## AUSZUG ZUM LESEN
Den folgenden Kohllichtgraben kannte ich auch schon feuchter (in Gedenken an die Dauerregenorgie von 1994 doch Schlamm gab es trotzdem noch ausreichend. Schwein sein ist schön.
Unten im Sebnitztal trafen wir den Wanderbekannten von Waitzdorf nebst Mitläufern, der recht erstaunt war, dass wir an dieser Stelle noch nicht hoch nach Altendorf durften. Doch wir hatten uns an die Vorgaben der großen Dichter, Musiker und Maler zu halten, und jede Abweichung wäre Kunstfrevel gewesen.
Nach 2.5km dann der ersehnte Anstieg (für mich neu) nach Altendorf. Die Sonne prasselte, der Schweiß lief in Strömen. Es lief nicht mehr so gut. Naja, ich war gerade dabei, erstmals die 60km zu erreichen. Ilka blieb am Berg immer etwas zurück und holte uns auf nicht so steiler Strecke flugs ein. Klar, schließlich war sie praktisch noch gar nichts gelaufen ;-)

## GESAMMELTES MATERIAL
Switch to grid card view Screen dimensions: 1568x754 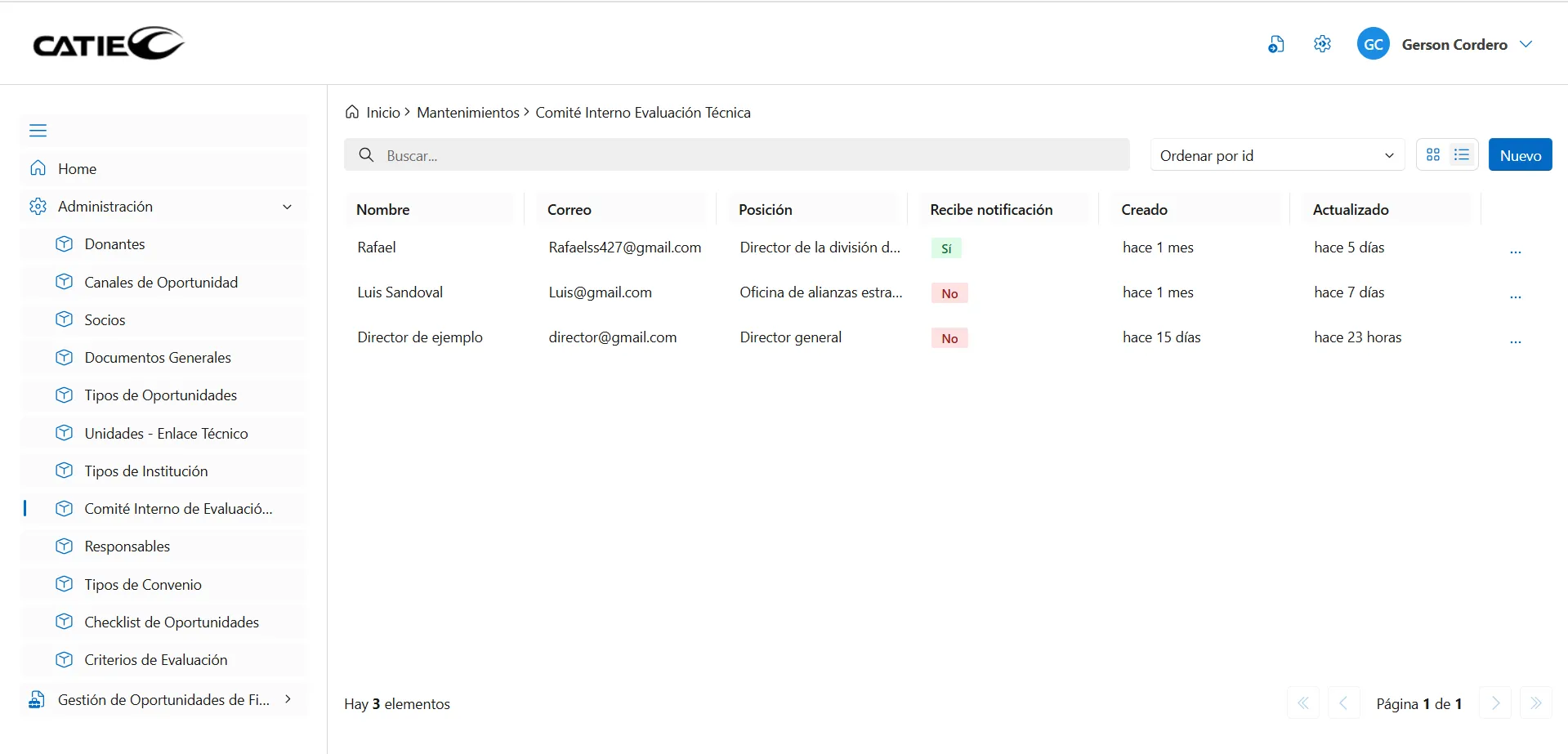(x=1432, y=155)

## KURZAUFTRAG A
Wer blieb laut dem Wanderbericht am Berg immer etwas zurück?
## KURZAUFTRAG B
Gib aus dem Wanderbericht die Stelle wortgetreu wieder, die mit „Den folgenden Kohllichtgraben“ beginnt und mit „nichts gelaufen ;-)“ endet.

## VOLLSTÄNDIGE LÖSUNG A
Ilka blieb am Berg immer etwas zurück.

## VOLLSTÄNDIGE LÖSUNG B
Den folgenden Kohllichtgraben kannte ich auch schon feuchter (in Gedenken an die Dauerregenorgie von 1994 doch Schlamm gab es trotzdem noch ausreichend. Schwein sein ist schön.
Unten im Sebnitztal trafen wir den Wanderbekannten von Waitzdorf nebst Mitläufern, der recht erstaunt war, dass wir an dieser Stelle noch nicht hoch nach Altendorf durften. Doch wir hatten uns an die Vorgaben der großen Dichter, Musiker und Maler zu halten, und jede Abweichung wäre Kunstfrevel gewesen.
Nach 2.5km dann der ersehnte Anstieg (für mich neu) nach Altendorf. Die Sonne prasselte, der Schweiß lief in Strömen. Es lief nicht mehr so gut. Naja, ich war gerade dabei, erstmals die 60km zu erreichen. Ilka blieb am Berg immer etwas zurück und holte uns auf nicht so steiler Strecke flugs ein. Klar, schließlich war sie praktisch noch gar nichts gelaufen ;-)